=== Begin Enclosure ===

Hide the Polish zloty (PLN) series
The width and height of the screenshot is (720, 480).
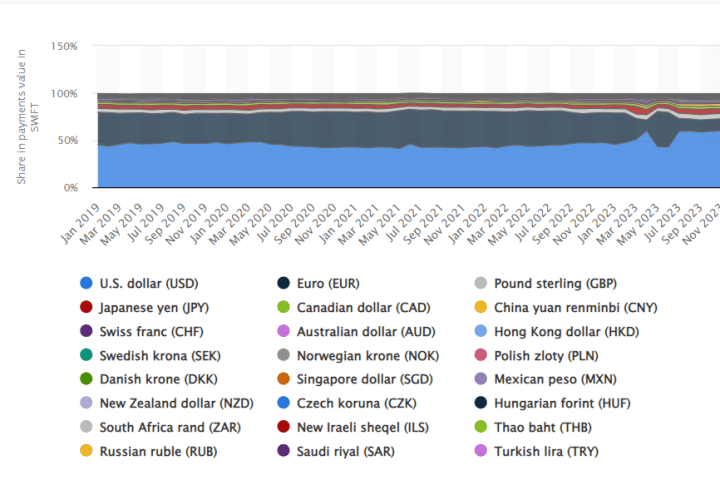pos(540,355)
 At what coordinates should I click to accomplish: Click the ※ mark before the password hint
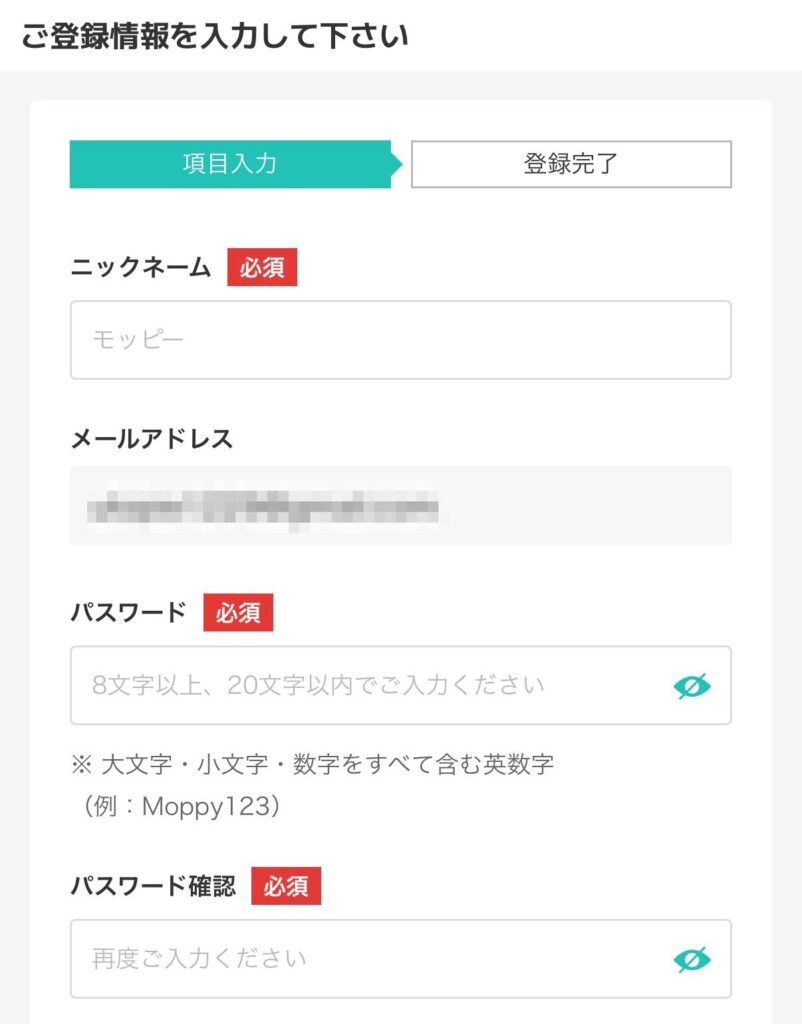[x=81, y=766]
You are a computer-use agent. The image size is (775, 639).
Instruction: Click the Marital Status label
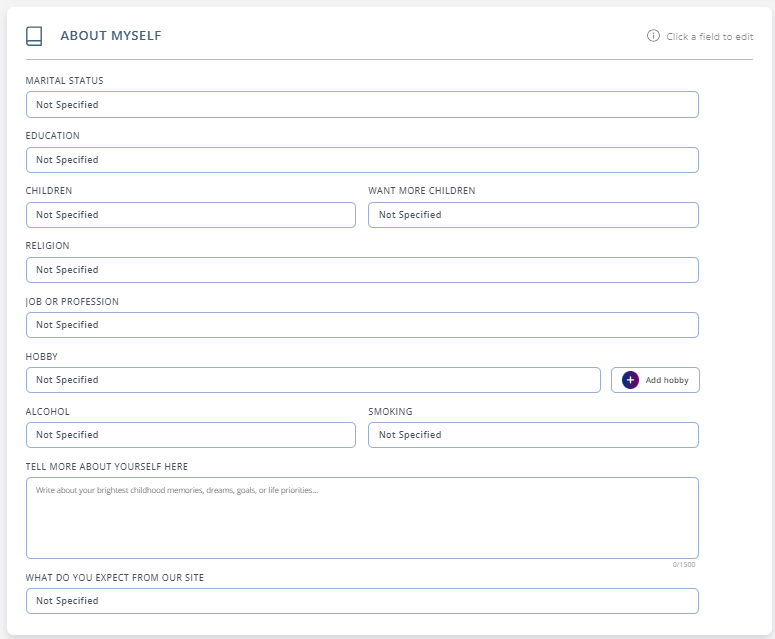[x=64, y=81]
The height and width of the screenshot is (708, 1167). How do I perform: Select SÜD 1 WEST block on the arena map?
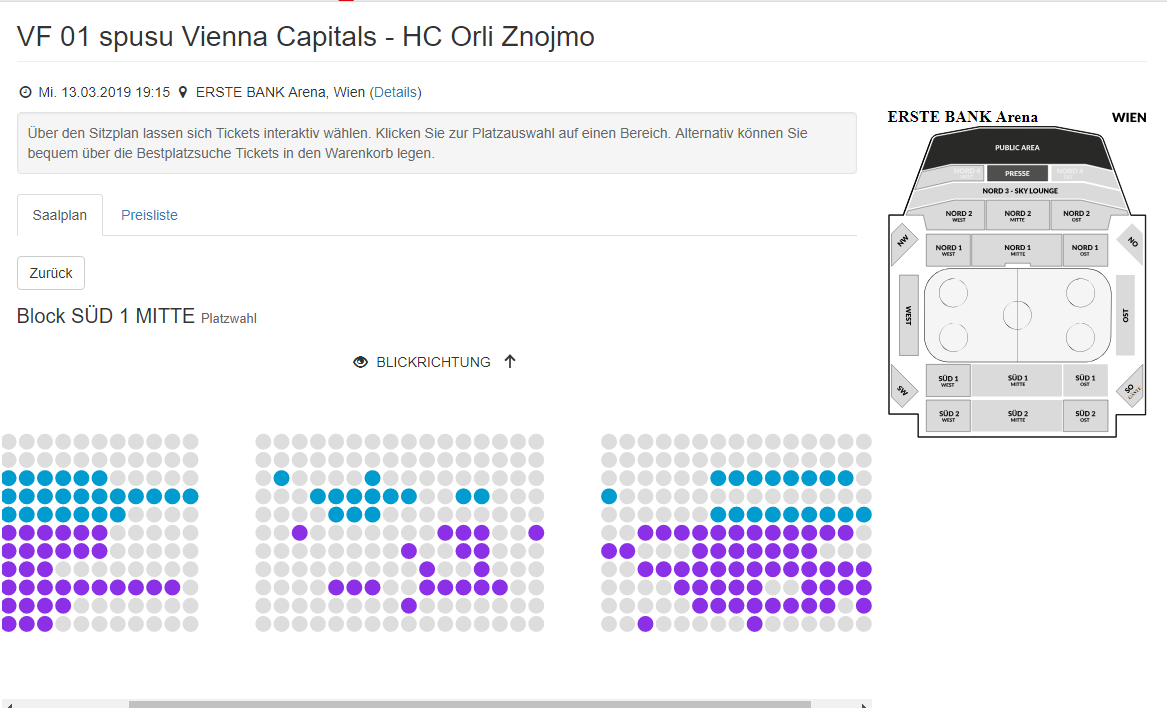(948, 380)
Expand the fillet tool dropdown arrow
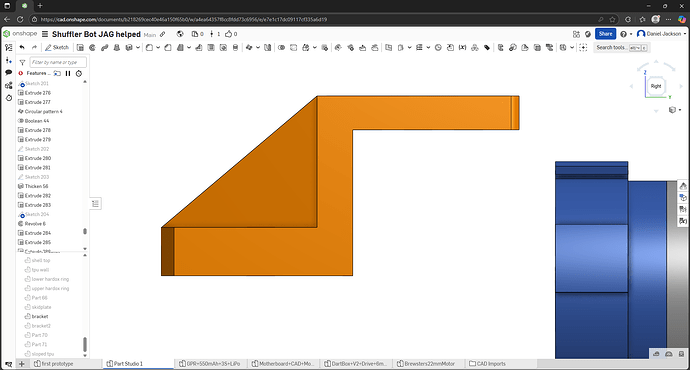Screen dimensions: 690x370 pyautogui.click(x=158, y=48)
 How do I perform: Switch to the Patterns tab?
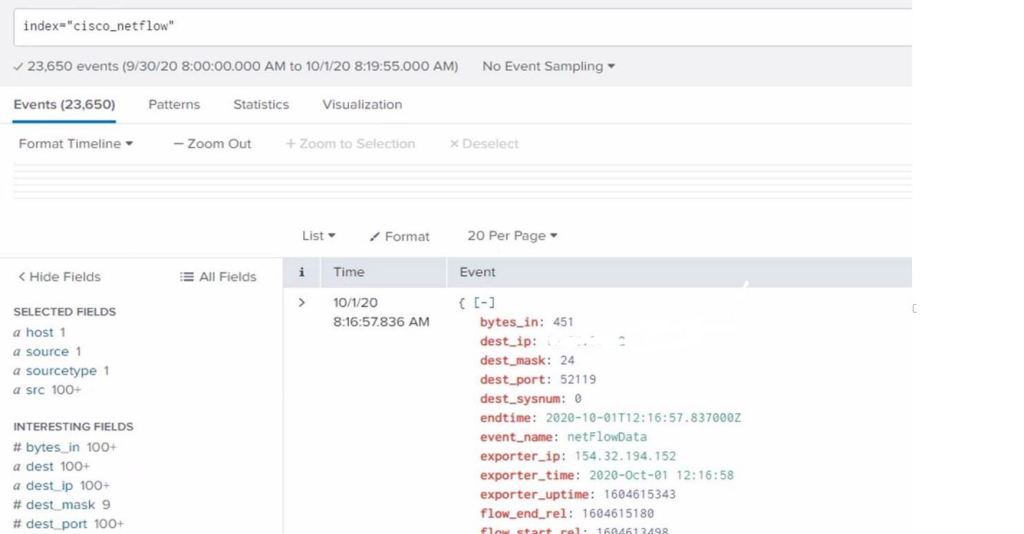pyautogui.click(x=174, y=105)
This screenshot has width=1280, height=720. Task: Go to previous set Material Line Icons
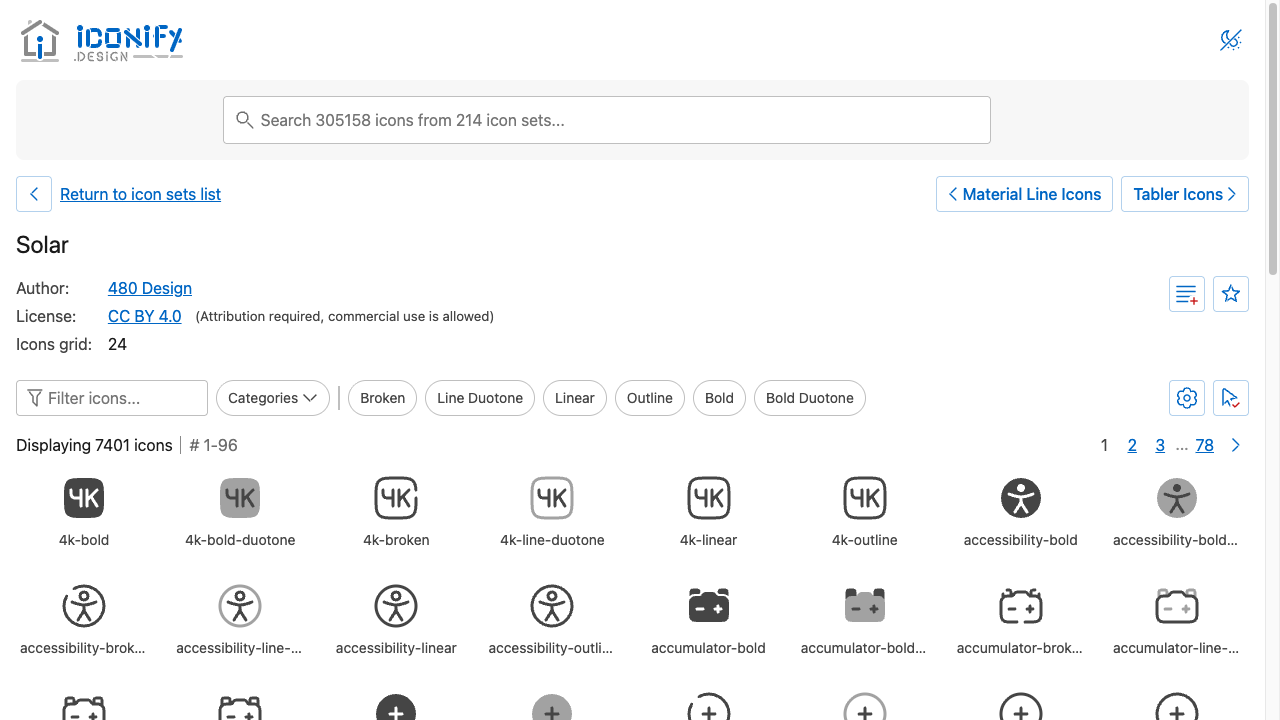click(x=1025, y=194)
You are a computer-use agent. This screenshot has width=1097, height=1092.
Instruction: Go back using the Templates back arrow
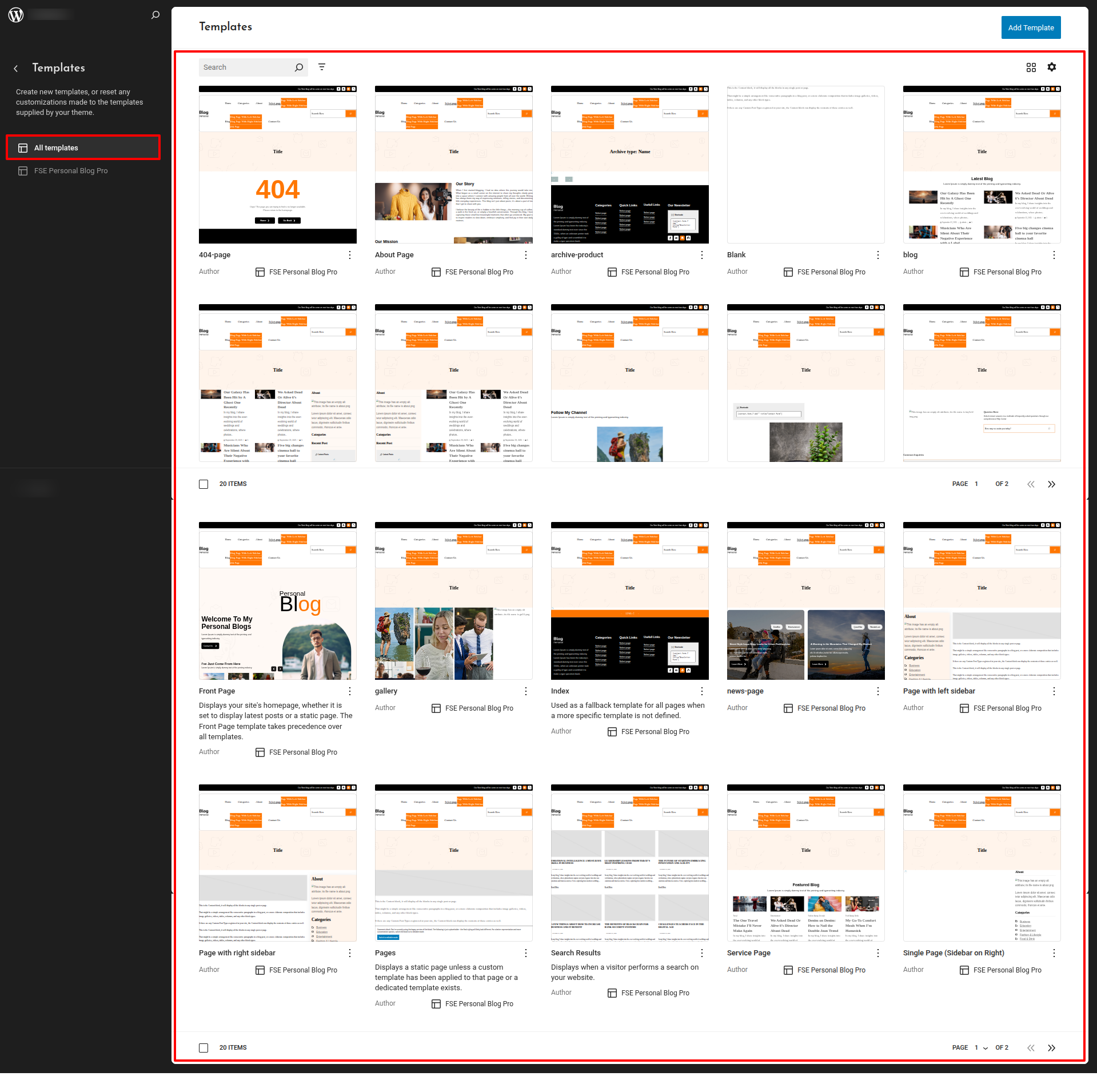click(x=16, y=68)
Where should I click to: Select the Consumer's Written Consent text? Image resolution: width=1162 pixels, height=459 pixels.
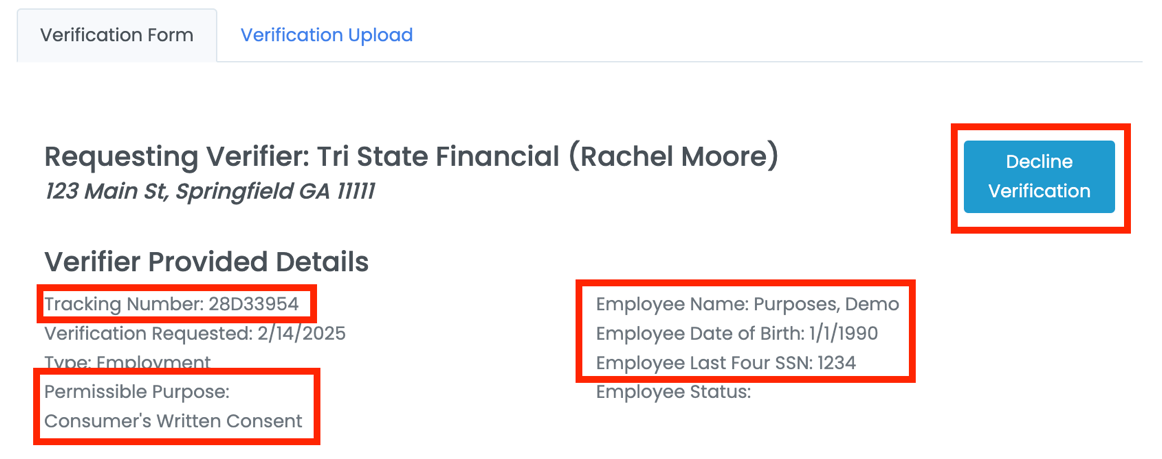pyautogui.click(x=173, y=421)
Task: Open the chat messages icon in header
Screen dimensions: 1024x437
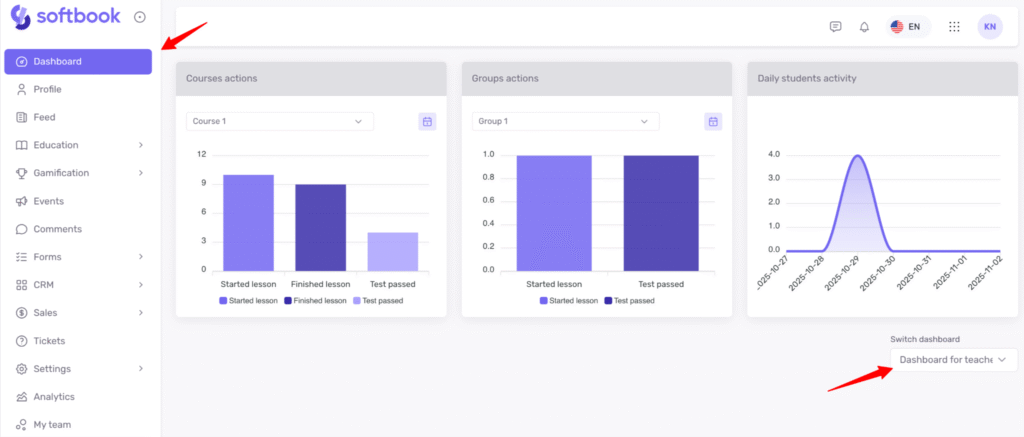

=== End Enclosure ===

In the listing above, find each line with the word "agent" and copy it.

You are a computer-use agent. The image size is (775, 639).
You are a computer-use agent. This screenshot has width=1097, height=1092.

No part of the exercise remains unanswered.